Repeat only the lines below from the one containing "Curiosidades y cajón de sastre (69, 2024)" through the one containing "Education (1147, 85)", inclusive, exactly as written.

* * * * * * * * *

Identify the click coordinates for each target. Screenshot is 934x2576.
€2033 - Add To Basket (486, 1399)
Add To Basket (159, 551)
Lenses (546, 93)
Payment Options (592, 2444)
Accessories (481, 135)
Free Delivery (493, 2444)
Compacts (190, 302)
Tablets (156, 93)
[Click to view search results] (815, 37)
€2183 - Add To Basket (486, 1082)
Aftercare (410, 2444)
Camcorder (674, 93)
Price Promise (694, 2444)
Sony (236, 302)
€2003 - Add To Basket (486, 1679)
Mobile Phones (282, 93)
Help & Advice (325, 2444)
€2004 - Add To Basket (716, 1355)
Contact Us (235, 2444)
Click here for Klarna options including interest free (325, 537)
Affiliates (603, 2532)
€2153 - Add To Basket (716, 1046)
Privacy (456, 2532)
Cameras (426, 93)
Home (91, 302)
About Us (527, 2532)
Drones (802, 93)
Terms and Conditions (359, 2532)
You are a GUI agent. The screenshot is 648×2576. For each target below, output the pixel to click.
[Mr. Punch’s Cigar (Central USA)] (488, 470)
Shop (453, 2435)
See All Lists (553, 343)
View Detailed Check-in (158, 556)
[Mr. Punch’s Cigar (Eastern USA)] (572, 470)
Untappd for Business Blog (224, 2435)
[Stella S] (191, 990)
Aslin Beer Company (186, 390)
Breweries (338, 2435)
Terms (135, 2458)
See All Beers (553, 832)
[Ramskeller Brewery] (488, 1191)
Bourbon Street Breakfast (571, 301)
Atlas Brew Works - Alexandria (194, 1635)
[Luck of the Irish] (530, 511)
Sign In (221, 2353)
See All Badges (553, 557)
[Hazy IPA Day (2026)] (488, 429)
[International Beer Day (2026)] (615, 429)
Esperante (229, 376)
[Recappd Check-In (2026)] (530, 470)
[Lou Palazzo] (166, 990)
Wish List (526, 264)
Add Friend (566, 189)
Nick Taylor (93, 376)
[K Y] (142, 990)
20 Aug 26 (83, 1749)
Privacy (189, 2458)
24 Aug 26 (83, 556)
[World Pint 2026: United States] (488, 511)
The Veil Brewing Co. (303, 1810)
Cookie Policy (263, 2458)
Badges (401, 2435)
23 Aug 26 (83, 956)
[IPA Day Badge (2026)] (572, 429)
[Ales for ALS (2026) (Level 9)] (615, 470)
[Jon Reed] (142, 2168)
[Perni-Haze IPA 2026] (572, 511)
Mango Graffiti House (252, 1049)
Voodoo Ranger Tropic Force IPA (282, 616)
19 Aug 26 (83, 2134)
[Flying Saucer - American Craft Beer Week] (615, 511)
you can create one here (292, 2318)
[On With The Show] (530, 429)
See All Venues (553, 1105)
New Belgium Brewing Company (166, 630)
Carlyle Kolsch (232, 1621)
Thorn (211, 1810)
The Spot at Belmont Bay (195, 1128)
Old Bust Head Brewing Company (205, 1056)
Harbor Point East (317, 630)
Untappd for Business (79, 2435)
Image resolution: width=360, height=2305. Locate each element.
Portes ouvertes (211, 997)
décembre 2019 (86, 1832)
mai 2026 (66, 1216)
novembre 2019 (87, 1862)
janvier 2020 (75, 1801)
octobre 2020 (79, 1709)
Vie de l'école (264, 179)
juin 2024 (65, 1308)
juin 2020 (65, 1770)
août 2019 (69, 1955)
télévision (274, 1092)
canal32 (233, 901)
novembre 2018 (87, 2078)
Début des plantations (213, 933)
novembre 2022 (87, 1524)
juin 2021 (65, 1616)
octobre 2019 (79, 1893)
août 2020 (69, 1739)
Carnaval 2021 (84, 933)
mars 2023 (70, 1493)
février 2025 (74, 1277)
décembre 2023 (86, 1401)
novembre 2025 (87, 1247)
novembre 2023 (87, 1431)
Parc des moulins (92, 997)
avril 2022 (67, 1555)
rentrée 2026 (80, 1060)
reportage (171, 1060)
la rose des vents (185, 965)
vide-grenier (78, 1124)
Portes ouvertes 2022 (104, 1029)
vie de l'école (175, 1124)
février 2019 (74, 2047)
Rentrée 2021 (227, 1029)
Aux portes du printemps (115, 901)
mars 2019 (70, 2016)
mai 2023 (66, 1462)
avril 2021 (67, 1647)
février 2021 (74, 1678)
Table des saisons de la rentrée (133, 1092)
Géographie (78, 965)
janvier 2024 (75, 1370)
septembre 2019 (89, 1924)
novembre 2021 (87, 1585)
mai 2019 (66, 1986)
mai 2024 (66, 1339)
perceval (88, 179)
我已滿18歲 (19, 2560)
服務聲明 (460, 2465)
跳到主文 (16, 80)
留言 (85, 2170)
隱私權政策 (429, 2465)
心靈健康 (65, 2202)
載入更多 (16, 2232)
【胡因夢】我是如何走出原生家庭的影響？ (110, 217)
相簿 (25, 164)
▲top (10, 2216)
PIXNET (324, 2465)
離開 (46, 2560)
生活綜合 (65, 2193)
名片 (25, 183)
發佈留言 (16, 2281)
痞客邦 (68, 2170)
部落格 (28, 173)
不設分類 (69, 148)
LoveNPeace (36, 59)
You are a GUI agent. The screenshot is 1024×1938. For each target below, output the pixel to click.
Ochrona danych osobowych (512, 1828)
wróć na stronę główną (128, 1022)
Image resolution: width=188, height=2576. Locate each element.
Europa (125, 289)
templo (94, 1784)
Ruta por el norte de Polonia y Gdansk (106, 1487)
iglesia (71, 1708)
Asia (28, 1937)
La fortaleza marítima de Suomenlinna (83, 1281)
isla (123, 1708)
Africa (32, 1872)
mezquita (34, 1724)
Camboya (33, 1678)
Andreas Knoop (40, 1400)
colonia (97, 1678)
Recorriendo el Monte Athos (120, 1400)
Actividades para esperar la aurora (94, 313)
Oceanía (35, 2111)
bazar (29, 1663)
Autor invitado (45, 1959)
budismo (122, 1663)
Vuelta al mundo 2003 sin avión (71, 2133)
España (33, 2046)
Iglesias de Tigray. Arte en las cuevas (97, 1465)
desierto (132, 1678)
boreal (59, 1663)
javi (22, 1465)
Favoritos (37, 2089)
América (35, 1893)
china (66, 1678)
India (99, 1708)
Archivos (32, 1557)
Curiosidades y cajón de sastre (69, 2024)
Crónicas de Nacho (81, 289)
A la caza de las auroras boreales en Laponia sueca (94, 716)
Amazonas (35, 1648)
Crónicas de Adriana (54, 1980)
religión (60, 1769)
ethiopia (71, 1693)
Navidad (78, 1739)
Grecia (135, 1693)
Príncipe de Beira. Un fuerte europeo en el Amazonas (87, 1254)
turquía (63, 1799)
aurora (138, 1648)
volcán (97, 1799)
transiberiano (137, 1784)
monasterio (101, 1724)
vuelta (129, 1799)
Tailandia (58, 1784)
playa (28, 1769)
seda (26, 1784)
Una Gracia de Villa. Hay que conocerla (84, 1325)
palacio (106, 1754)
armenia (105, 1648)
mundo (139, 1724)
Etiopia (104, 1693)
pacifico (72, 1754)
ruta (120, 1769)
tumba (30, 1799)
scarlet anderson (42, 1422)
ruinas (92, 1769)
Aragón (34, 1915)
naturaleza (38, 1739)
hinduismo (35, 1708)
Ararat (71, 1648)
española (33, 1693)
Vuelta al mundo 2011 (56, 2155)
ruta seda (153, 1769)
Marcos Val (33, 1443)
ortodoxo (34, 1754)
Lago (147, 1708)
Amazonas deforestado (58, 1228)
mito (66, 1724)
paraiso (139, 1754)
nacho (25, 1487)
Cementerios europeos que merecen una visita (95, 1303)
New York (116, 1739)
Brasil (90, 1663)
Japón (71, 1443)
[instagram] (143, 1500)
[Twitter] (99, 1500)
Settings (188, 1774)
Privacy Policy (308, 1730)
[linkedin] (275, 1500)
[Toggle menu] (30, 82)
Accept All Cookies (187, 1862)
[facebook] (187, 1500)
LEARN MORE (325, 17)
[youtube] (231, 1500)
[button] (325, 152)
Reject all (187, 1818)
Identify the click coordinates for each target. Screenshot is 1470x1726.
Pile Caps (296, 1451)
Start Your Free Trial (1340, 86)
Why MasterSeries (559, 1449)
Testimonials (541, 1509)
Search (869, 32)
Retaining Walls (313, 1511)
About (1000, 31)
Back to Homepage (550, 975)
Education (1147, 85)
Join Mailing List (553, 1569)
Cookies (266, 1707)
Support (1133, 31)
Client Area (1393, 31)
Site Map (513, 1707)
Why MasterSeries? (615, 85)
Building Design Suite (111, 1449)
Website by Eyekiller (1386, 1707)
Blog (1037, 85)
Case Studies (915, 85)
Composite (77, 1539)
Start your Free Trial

* * * * * * * * *

**RESULT OF THE EXERCISE**
Curiosidades y cajón de sastre (69, 2024)
Crónicas de Nacho (81, 289)
A la caza de las auroras boreales en Laponia sueca (94, 716)
Amazonas (35, 1648)
Crónicas de Adriana (54, 1980)
religión (60, 1769)
ethiopia (71, 1693)
Navidad (78, 1739)
Grecia (135, 1693)
Príncipe de Beira. Un fuerte europeo en el Amazonas (87, 1254)
turquía (63, 1799)
aurora (138, 1648)
volcán (97, 1799)
transiberiano (137, 1784)
monasterio (101, 1724)
vuelta (129, 1799)
Tailandia (58, 1784)
playa (28, 1769)
seda (26, 1784)
Una Gracia de Villa. Hay que conocerla (84, 1325)
palacio (106, 1754)
armenia (105, 1648)
mundo (139, 1724)
Etiopia (104, 1693)
pacifico (72, 1754)
ruta (120, 1769)
tumba (30, 1799)
scarlet anderson (42, 1422)
ruinas (92, 1769)
Aragón (34, 1915)
naturaleza (38, 1739)
hinduismo (35, 1708)
Ararat (71, 1648)
española (33, 1693)
Vuelta al mundo 2011 (56, 2155)
ruta seda (153, 1769)
Marcos Val (33, 1443)
ortodoxo (34, 1754)
Lago (147, 1708)
Amazonas deforestado (58, 1228)
mito (66, 1724)
paraiso (139, 1754)
nacho (25, 1487)
Cementerios europeos que merecen una visita (95, 1303)
New York (116, 1739)
Brasil (90, 1663)
Japón (71, 1443)
[instagram] (143, 1500)
[Twitter] (99, 1500)
Settings (188, 1774)
Privacy Policy (308, 1730)
[linkedin] (275, 1500)
[Toggle menu] (30, 82)
Accept All Cookies (187, 1862)
[facebook] (187, 1500)
LEARN MORE (325, 17)
[youtube] (231, 1500)
[button] (325, 152)
Reject all (187, 1818)
Identify the click coordinates for each target. Screenshot is 1470x1726.
Pile Caps (296, 1451)
Start Your Free Trial (1340, 86)
Why MasterSeries (559, 1449)
Testimonials (541, 1509)
Search (869, 32)
Retaining Walls (313, 1511)
About (1000, 31)
Back to Homepage (550, 975)
Education (1147, 85)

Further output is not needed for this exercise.